■ **SHORT TASK A**
Retype the court opinion excerpt word for word, from "Appellant challenges the" to "Civ. P. 59.01.".

■ **EXCERPTED TEXT**
+===+

Here, respondents argue that they incurred special damages as part of their slander-of-title claim; specifically, the appraisal fee in connection with their attempt to refinance, and interest charges and closing costs incurred in establishing a line of credit to pay attorney fees to remove the liens. Respondents raised these special damages in their trial memorandum, through direct questioning at trial, and in their written closing argument. Appellant did not file a posttrial motion to preserve a challenge to the award of these special damages. Even if we were to conclude that these special damages are properly characterized as substantive questions of law, so that appellant was not required to bring a rule 59 motion to preserve the issue for appeal, Alpha Real Estate still requires that the issue be properly raised and decided in the district court. Id. Our review of the record reveals that appellant failed to object during trial to the district court's consideration of respondents' claims for the appraisal fee, interest charges, and expenses related to the line of credit. Appellant cannot raise objections to these amounts for the first time on appeal. See id. at 310; see also Thiele v. Stich, 425 N.W.2d 580, 582 (Minn. 1988) (holding that matters not argued to and preserved in the district court are generally not reviewable). Accordingly, we grant respondents' motion to strike this argument from appellant's brief.

III. Appellant preserved the issue of attorney fees as special damages; the district court did not abuse its discretion in awarding attorney fees as special damages to respondents.

Appellant challenges the award to respondents of attorney fees as special damages. Respondents argue that appellant failed to preserve the issue of attorney fees for appellate review because it did not file the appropriate posttrial motion pursuant to Minn. R. Civ. P. 59.01.

A. Admission of respondents' affidavit of counsel for attorney fees

Respondents sought and were awarded attorney fees as special damages in connection with their slander-of-title claim, even though they did not specifically plead attorney fees in their counterclaim. On the last day of trial, during re-direct examination of respondent Ronald Woeste, respondents' counsel moved the district court to accept his affidavit (exhibit 127) regarding attorney fees. Appellant objected, arguing that this was an improper subject on re-direct because appellant had not been afforded the opportunity to cross-examine Ronald Woeste regarding the affidavit for attorney fees. But appellant did not specifically object to the receipt of exhibit 127. The district court overruled the objection, accepted the affidavit, and directed the parties to address the issue in more detail in their written closing arguments. Appellant did so, asserting that the attorney fees were not pleaded. But appellant did not assert that attorney fees had not been proved at trial or that it was prejudiced by the court's admission of exhibit 127. And, notably, appellant did not file a posttrial motion to preserve this issue for appeal.

+===+

■ **LISTED RECORDS**
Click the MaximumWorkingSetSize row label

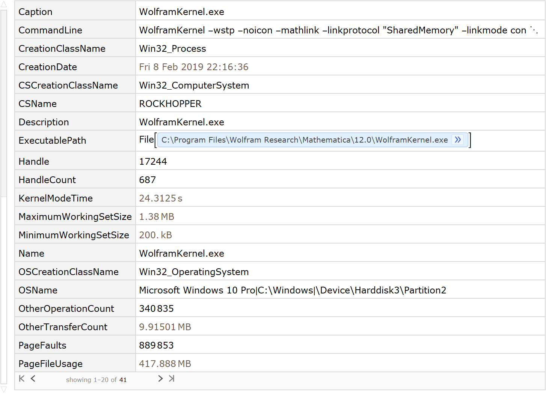[x=75, y=217]
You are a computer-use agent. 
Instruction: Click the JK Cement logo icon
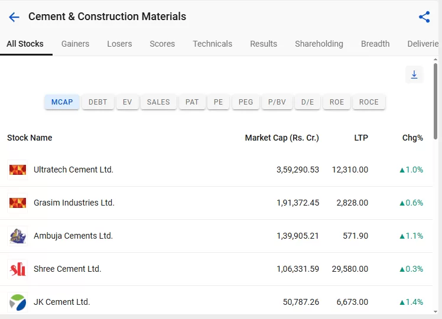18,302
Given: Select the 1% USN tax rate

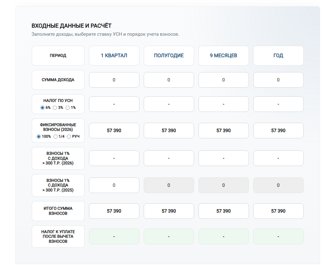Looking at the screenshot, I should click(68, 108).
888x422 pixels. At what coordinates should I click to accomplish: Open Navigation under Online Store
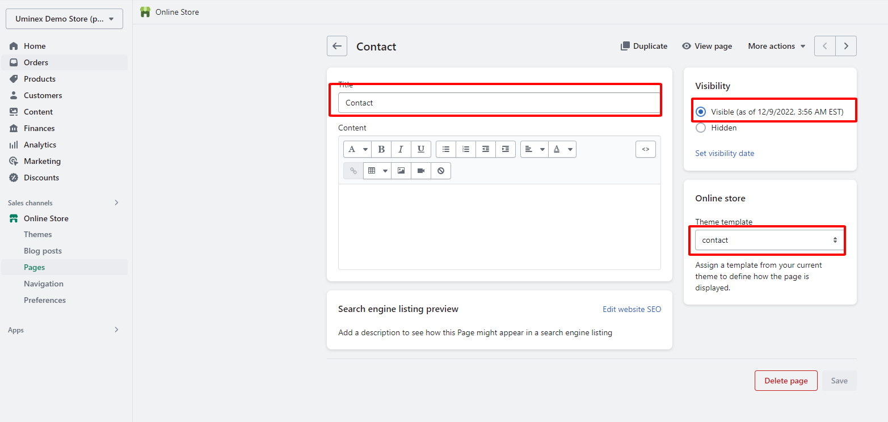[44, 284]
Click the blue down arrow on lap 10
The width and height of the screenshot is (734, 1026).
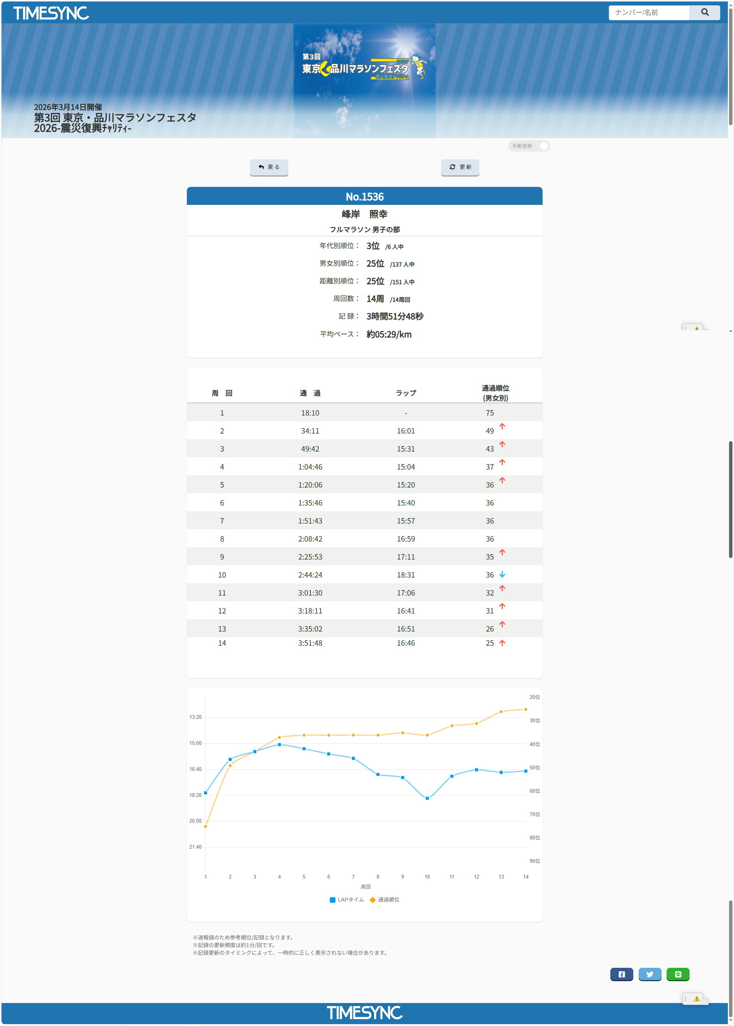click(502, 574)
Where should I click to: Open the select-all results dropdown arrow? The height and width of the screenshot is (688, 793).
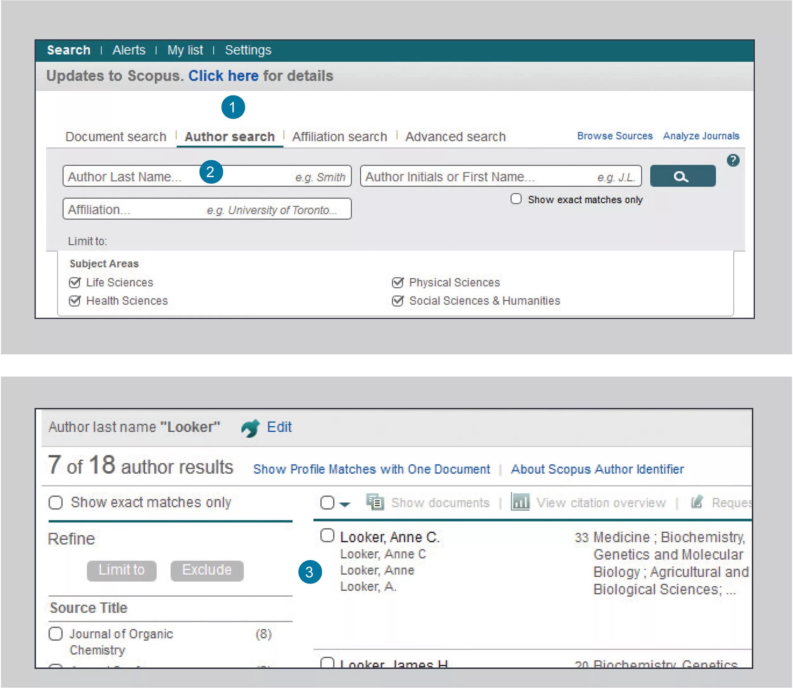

+===+

■ **SHORT TASK B**
Repeat the rows word for word, from the line with "Click the blue down arrow on lap 10" through the last of the rows, and leave out the pictures.

■ **WRITTEN ANSWER A**
Appellant challenges the award to respondents of attorney fees as special damages. Respondents argue that appellant failed to preserve the issue of attorney fees for appellate review because it did not file the appropriate posttrial motion pursuant to Minn. R. Civ. P. 59.01.

■ **WRITTEN ANSWER B**
Click the blue down arrow on lap 10
The width and height of the screenshot is (734, 1026).
click(502, 574)
Where should I click to: Open the select-all results dropdown arrow? The height and width of the screenshot is (688, 793).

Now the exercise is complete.